Records supplied:
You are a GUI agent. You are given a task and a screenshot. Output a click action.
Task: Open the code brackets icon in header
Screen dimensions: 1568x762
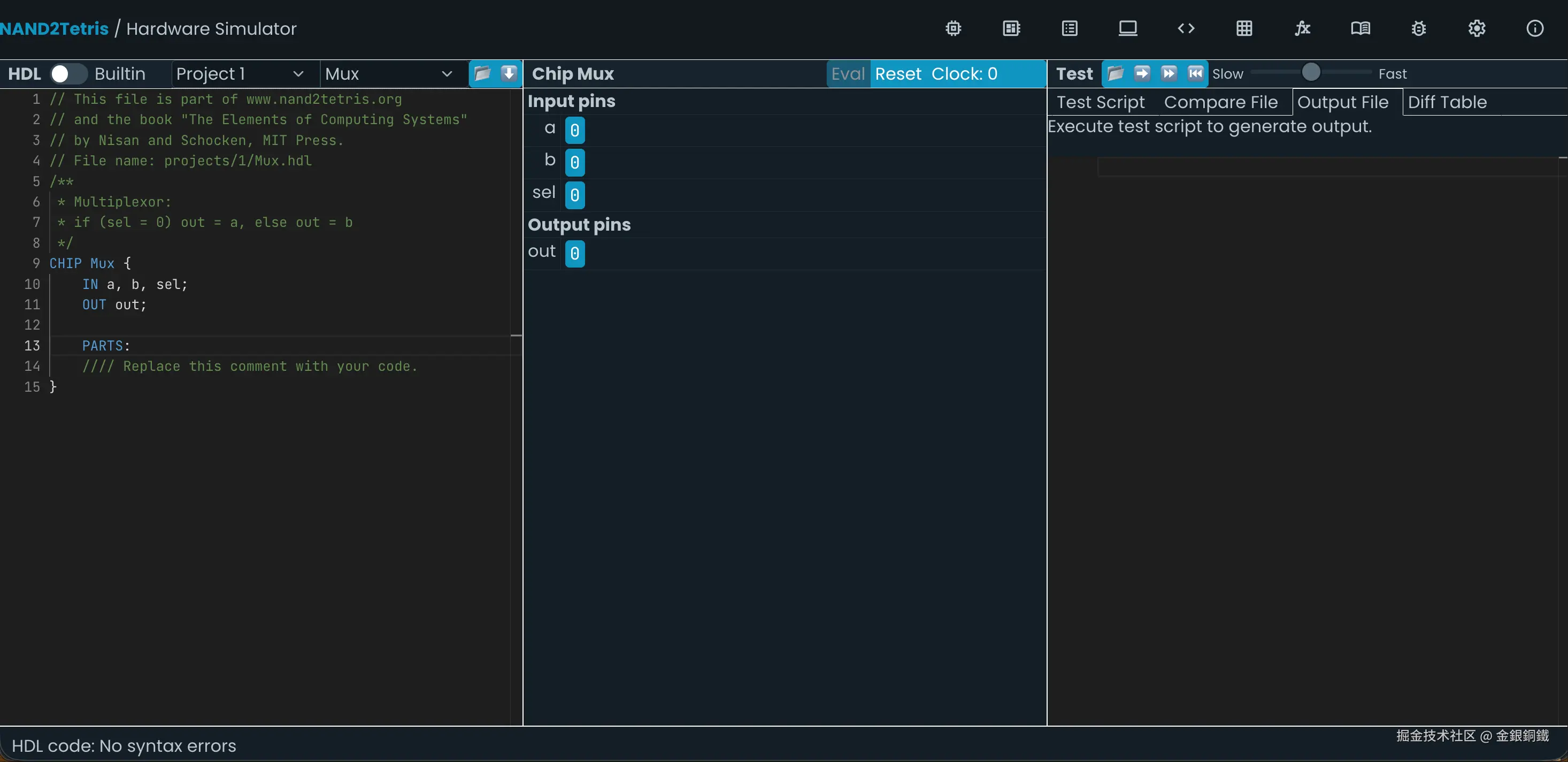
* * *
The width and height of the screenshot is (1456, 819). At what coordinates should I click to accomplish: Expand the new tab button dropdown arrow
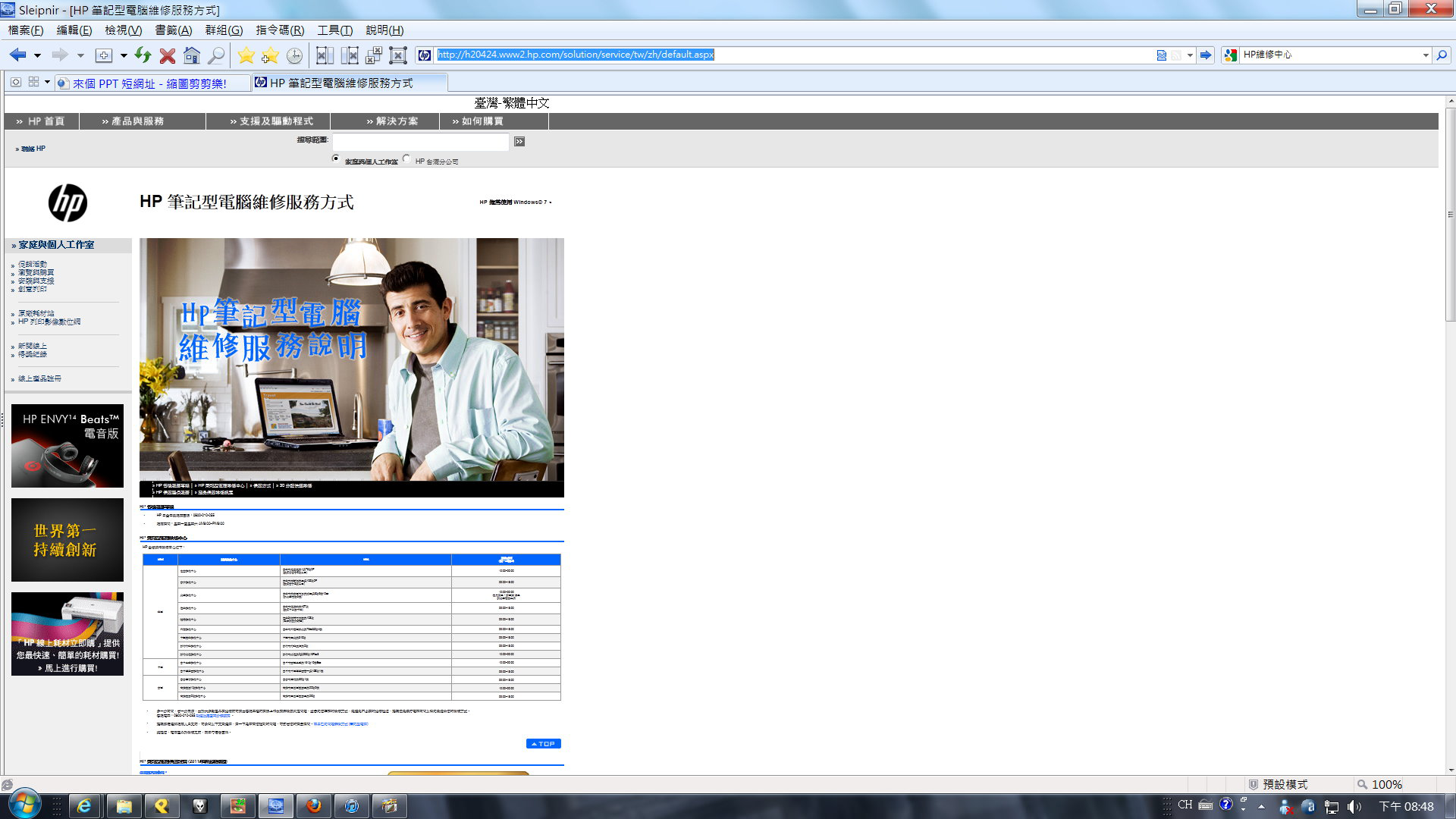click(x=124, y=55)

Work request:
In the entries above, the lines from the one bearing "Task: Open the code brackets icon in header" up to and including the one bearing "Screen dimensions: 1568x762" should be transcribed exactly; no other line is wanted.

Response to the task:
Task: Open the code brackets icon in header
Screen dimensions: 1568x762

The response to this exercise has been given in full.